Public Servants’ Right to Express Personal Opinions

In the wake of 9/11 and a number of anthrax attacks in the United States, the Emergency Response Team (ERT) at Health Canada stockpiled antibiotics and smallpox vaccines as a precautionary measure in the event of a bioterrorist attack. Dr. Shiv Chopra, a senior scientist specializing in microbiology (who did not work directly for the ERT) made a series of statements to the press criticizing Health Canada’s decision.

Canada’s federal public service has mechanisms and policies in place for internal dispute resolution. The policies exist to ensure that government employees do not make public statements that might impair the trust and confidence that Canadians have in the operation of their government. After each incident with the press Dr. Chopra was made aware of these policies. At these meetings Dr. Chopra asserted his fundamental right to freedom of expression, which is protected under section 2(b) of the Canadian Charter of Rights and Freedoms.

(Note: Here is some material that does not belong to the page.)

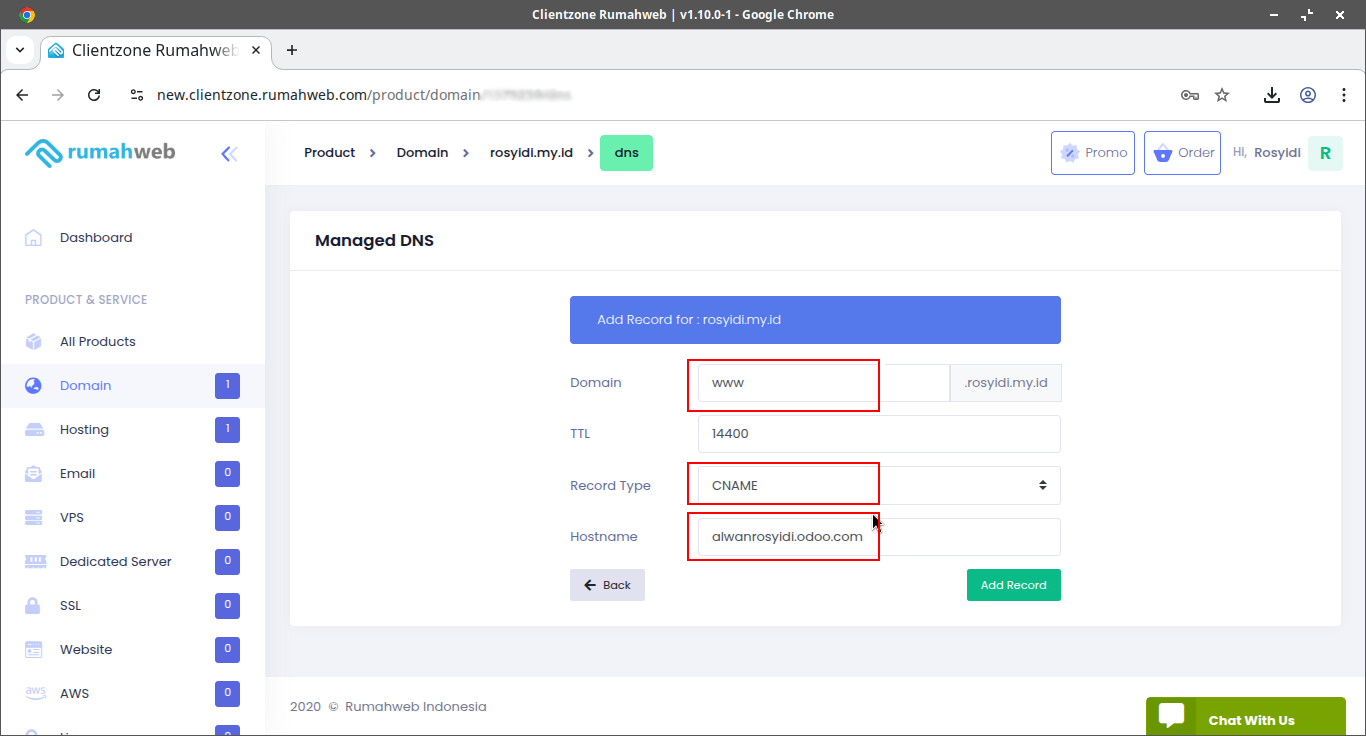Collapse sidebar with double chevron icon
Screen dimensions: 1366x736
coord(229,153)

Ultimately Dr. Chopra was disciplined for his statements to the press with a five-day suspension from work without pay. Dr. Chopra appealed the sanction to the Canada Public Service Staff Relations Board (PSSRB).

The issue in Chopra v. Treasury Board (Health Canada) was balancing an individual’s right to expression as a Canadian citizen while maintaining a fair, effective and impartial public service [1]. In other words, how far does Charter protection extend to public servants who wish to criticize government policies?

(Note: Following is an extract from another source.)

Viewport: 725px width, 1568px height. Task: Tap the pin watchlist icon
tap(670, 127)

  1. [Fraser v. P.S.S.R.B.] The Supreme Court of Canada outlined the duty of loyalty that public servants owe to the Government of Canada. The Court held that public servants have two dimensions to their jobs. The first relates to the employee’s tasks and the other relates to the public’s perception. To ensure a balance is struck, public servants have a duty to exercise restraint in their actions that criticize public policy. Fraser held that “a government employee is as free as a private citizen, however, to criticize government policies unrelated to his or her job or department” [2].
  2. noted three instances where an employee was able to publicly express opposition to government policies: (1) when the government engaged in illegal acts; (2) in cases where the policies jeopardize the “life, health, or safety” of the public servant or the general public; and (3) where the comment had no impact on the employee’s ability to perform his or her duties effectively or on the public perception of that ability [3].

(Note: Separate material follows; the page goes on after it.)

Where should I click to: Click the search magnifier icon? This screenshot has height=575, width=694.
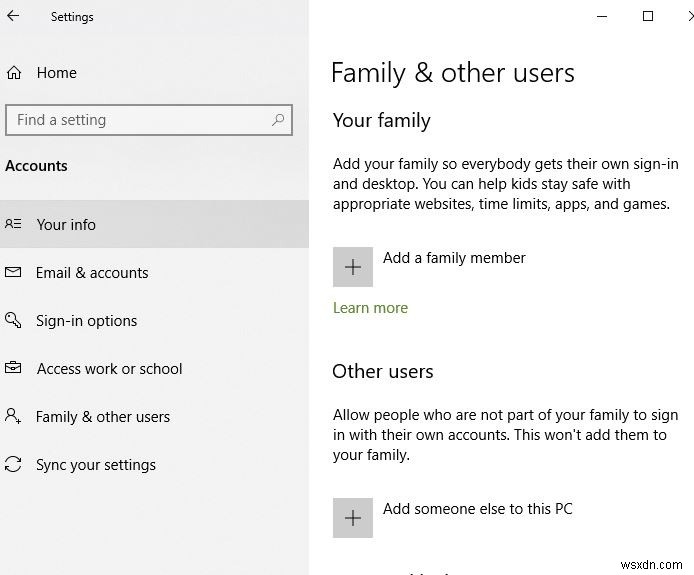[278, 120]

The Board upheld the suspension because Dr. Chopra failed to meet the criteria in Fraser. In Chopra’s case, the government was not engaged in illegal acts. The court did rule that his comments were detrimental to his working relationship with his supervisor and would affect his work performance [4]. Dr. Chopra’s attacks on the Minister and Health Canada were “repeated and derogatory” [5]. The Board held that this limited his usefulness as a public servant.

Forgie v. Canada (Immigration Appeal Board) followed Fraser. Forgie held that federal employees must attempt to resolve issues internally before expressing public criticism of government policy [6]. The PSSRB held that:

There is a heavy onus on an employee who makes public criticisms of questionable practices to establish that he has done everything reasonable to resolve the issue internally. This is a facet of the loyalty owed to him by his employer. It is not enough for an employee to claim that he doubted the internal avenues would lead to a successful resolution of the question [7].

This principle was affirmed in the 2001 Haydon v. Canada decision [8].

In addition to not meeting the Fraser test, the PSSRB also upheld the suspension on other grounds. Namely, Dr. Chopra did not use the available internal review and discussion mechanisms for dealing with his grievance before resorting to public criticism of the Minister and the department’s decision as set out in both Forgie and Haydon. Although, the Board noted that even if he had used the appropriate channels for relaying his grievances, his comments about the Minister were still inappropriate.

Cases:

Fraser v. P.S.S.R.B., 1985, CanLII 14 (S.C.C)

Forgie v. Canada (Immigration Appeal Board), (Board file 166-2-15843); aff’d [1987] F.C.J. No. 541 (C.A.)

Chopra v. Treasury Board (Health Canada) 2003 PSSRB 115

Haydon v. Canada (T.D.), 2000 CanLII 16081 (F.C.)

 

Further Reading:

Freedom of Expression Background

Freedom of the Press and Self-Censorship in the Media

[1] Chopra v. Treasury Board (Health Canada) 2003 PSSRB 115 at 76.
[2] Fraser v. P.S.S.R.B., 1985, CanLII 14 (S.C.C) at 28.
[3] Fraser supra note 2 at 41.
[4] Chopra, supra note 1 at 104.
[5] Chopra, supra note 1 at105.
[6] Forgie v. Canada (Immigration Appeal Board), (Board file 166-2-15843); aff’d [1987] F.C.J. No. 541 (C.A.), at page 26.
[7] Forgie supra note 6 at page 26.
[8] Haydon v. Canada (T.D.), 2000 CanLII 16081 (F.C.). at 120.